Definition
Liver Cirrhosis is diffused inflammation and fibrosis, forming regeneration nodules, affecting normal liver function, and causing the obliteration of portal flow and portal hypertension. The occurrence of cirrhosis isn’t sudden, and it is a kind of chronic injury which affects the whole body.
Etiology
Hepatitis B, hepatitis C, alcohol and hepatotoxicity drugs have been the common causes of liver cirrhosis. Other causes include autoimmune hepatitis, genetic and metabolic diseases, parasitic infections, obstruction of hepatic veins, or other unexplained condition.
Symptoms
Many people with liver cirrhosis have no obvious symptom in the early stage of the disease. However, as the disease progresses, they may experience the following symptoms:
- Jaundice, palm erythema, spider nevus
- Ascites, leg pitting edema, oliguria
- Portal hypertension (esophagus varices or gastric varies, hemorrhoids, or abdominal wall varicose vein)

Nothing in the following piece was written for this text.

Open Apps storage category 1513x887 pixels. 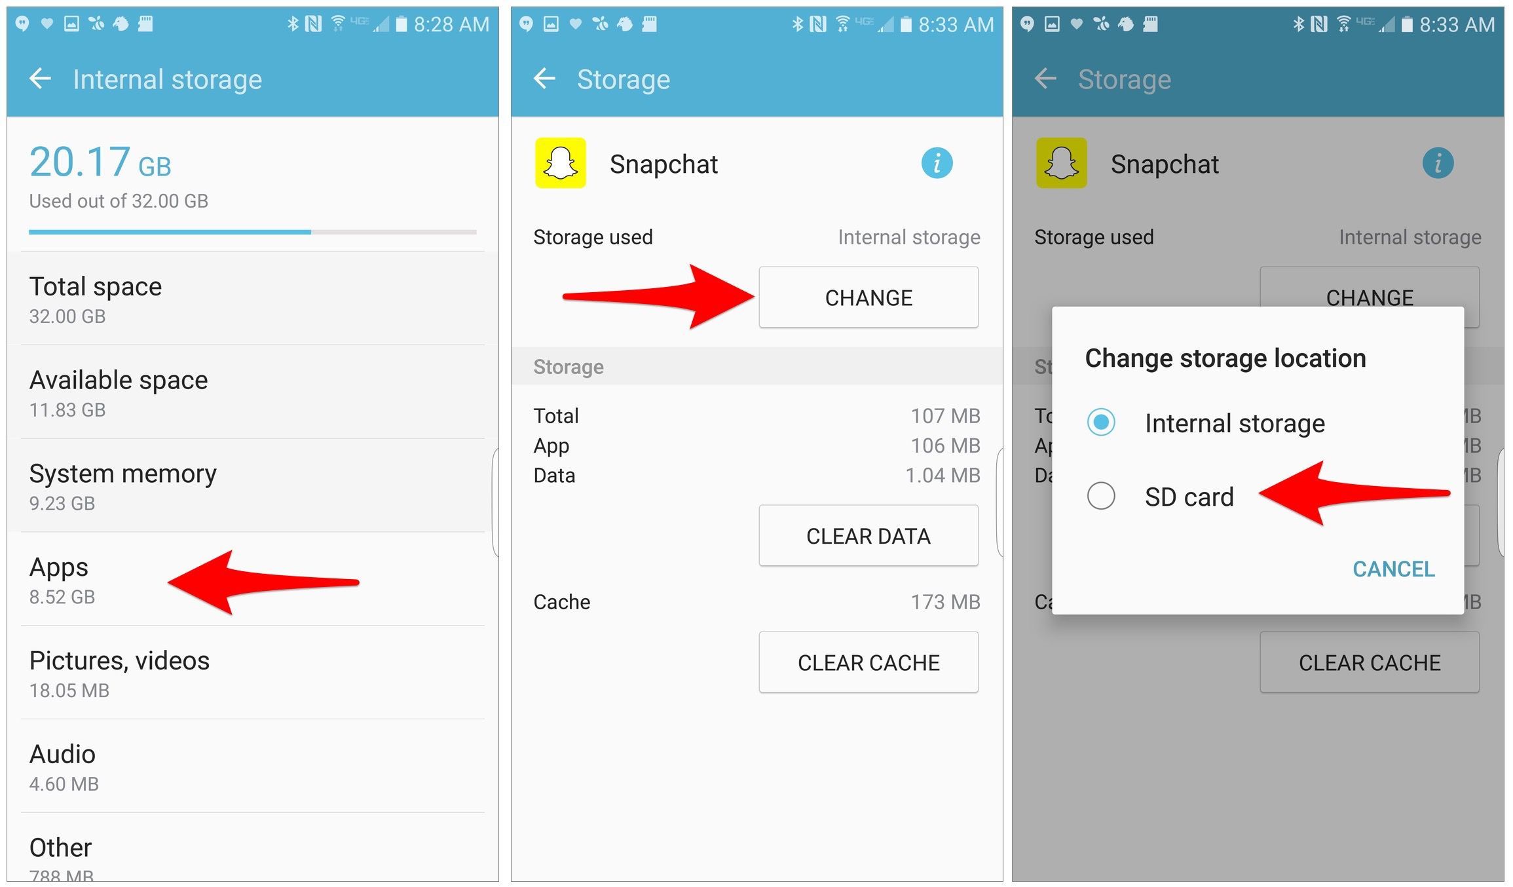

- Splenomegaly, anemia, and bleeding tendency (such as gums bleeding, gastrointestinal bleeding, and bruise easily)
- Hepatic encephalopathy
Clinical Evaluation and Diagnosis
In generally, jaundice, ascites, conscious status, coagulation function test, and serum albumin level are taken to be the factors of prognosis. Abdominal ultrasound is the most commonly used diagnostic tool for cirrhosis. Liver biopsy is still the most accurate way of diagnosis. Other noninvasive methods of examination include: Acoustic Radiation Force Impulse (ARFI), liver fibrosis scan (FibroScan) or other image modalities.
Treatment
Liver Cirrhosis is unlikely to be recovered. Therefore, the prophylaxis is important. People who have chronic hepatitis B with acute exacerbation should receive the anti-viral therapy. Chronic hepatitis C patients should seek applicable medication, and alcoholic liver disease patients should quit alcohol as soon as possible.
The complications are jaundice, hemorrhage, ascites, esophageal or gastric varices bleeding, hepatic encephalopathy, and liver tumor (nodules or hepatocellular carcinoma). Treatment of complications is the major problem on cirrhotic patients. Patients should visit the OPD regularly and take the abdominal ultrasonography and biochemical test. Moreover, they need to take the esophagogastroduodenoscopy (EGD) to evaluate esophageal or gastric varices. If esophageal varices bleeding happens, endoscopic varices ligation should be done. Liver transplant is considered when complications of cirrhosis cannot be controlled by treatment.
Diet suggestions for cirrhosis
- If patients’ conditions are stable with no edema or encephalopathy, they can be given the balanced diet with applicable protein and calories. If patients are with hypercatabolism or malnutrition, their dietary intake should increase calories supply.
- It should stop protein supply in hepatic coma, supply carbohydrate or lipid instead.
- Eat food which contains plant protein for it provides higher branched-chain amino acids to improve hepatic coma.
- Chew carefully and swallow slowly, and avoid eating hard or fries food, if patients have esophageal varices.
- If patients have massive ascites and edema, sodium and water should be restricted.
- Avoid alcohol completely. Coffee, black tea, and green tea can be drank appropriately.
- Avoid food which produces high ammonia, food like sausage, ham, cured meat, cheese, and peanut butter.
- Decrease fat supply when patients have steatorrhea, and have patients eat appropriate medium chain triglycerides.
- Prescribe appropriate vitamins and minerals by doctors and nutrition consultants.